I’d love to be an agony aunt as I often give advice to friends, have good listening skills and am non-judgmental. I’ve applied to volunteer for the Samaritans. What else can I do to pursue this career? Ashley, via email
Volunteering with the Samaritans will put you in great stead for a role as an agony aunt. There isn’t a way to guarantee a career as an advice columnist, but you should be an expert in your field and able to share your knowledge with readers. You could set up a blog that people can respond to – they are easy and free to set up via WordPress. This will give you a great platform and create a following. If your blog does well, you may be able to make money through advertisers. Then contact your local paper and pitch a column. Good luck!
Dear Dr Hilary
I think my 19-year-old daughter might have Asperger’s syndrome. She gets very angry and is also very lazy. She doesn’t want to do anything, spends all day in her bedroom and refuses to help around the house. My other children are quiet, well-behaved and sporty. She works part-time, which she likes, but it’s really hard getting her to wash and dress. How can I get a diagnosis? Pat, via email
Asperger’s syndrome can include problems with anger management and behaviour that can be seen as uncaring, anti-social and inflexible. Repetitive routines and an inability to understand how their behaviour upsets others is also common. Having said that, many 19 year olds without Asperger’s can behave selfishly and fail to do chores. But she shouldn’t need help to wash and dress, so an assessment by a behavioural psychologist specialising in autistic disorders would be useful.
Dear Dr Hilary
I’ve developed man boobs and am getting bullied at work. I’m only 26 and I’ve tried several diets to get rid of them, but with no success. Can an operation remove them? Paul, via email
If you are overweight, fatty tissue will be deposited around the breast area, so weight loss will help. But some men have true breast tissue enlargement, which is called gynaemastia. It can be caused by a hormone imbalance, or as a side effect of medication such as anti-ulcer or heart disease treatment. Excess alcohol and abuse of cannabis or steroids may also be to blame. Man boobs can even be the result of liver or kidney disease, so make an appointment with your GP. Blood tests will help rule out any underlying condition and, if needed, you can have surgery to remove the excess tissue.

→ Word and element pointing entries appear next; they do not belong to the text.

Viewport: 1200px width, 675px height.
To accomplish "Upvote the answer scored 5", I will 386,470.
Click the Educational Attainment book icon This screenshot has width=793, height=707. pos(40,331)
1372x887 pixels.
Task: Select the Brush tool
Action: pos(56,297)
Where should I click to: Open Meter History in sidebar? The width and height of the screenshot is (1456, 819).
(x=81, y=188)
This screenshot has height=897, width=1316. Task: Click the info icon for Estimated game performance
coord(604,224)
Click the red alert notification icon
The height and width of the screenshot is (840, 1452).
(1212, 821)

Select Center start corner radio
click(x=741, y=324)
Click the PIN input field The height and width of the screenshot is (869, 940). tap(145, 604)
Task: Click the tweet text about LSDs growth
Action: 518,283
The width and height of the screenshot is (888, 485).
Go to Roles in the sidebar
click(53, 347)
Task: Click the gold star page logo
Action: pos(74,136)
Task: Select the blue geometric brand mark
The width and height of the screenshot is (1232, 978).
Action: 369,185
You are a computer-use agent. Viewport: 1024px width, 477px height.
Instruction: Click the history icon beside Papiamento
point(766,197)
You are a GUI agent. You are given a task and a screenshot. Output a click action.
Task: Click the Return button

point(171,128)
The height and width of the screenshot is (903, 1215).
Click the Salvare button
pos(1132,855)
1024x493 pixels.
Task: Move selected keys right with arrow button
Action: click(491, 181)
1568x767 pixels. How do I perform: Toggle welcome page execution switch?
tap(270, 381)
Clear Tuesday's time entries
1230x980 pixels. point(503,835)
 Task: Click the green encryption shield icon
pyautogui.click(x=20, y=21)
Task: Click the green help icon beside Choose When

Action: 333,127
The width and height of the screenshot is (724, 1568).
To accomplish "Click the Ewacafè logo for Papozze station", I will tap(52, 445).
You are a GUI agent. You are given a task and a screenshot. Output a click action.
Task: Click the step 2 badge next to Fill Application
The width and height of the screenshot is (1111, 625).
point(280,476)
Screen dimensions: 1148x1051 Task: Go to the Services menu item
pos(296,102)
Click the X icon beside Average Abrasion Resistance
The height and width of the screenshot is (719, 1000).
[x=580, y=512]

My best friend has asked me to organise her baby shower, but not only am I very busy at work, I don’t really know any of her other friends either. Would it be awful if I turned her down? Margarita, via email
I’m not sure why your friend can’t organise washing her baby herself – that’s what the maids are for. But perhaps you’re referring to this ridiculous custom whereby someone has a party to celebrate the dubious honour of getting knocked up? In which case, I’d “shower” this friend in vomit for even wanting one, let alone asking you to organise it. This event will be ghastly whatever you do – no booze and no men – so why not just say you’ll take on the duty and do absolutely nothing? Then when no one shows up and she starts crying, simply pretend she never asked you. Gosh! Those baby brain hormones really are the worst, aren’t they?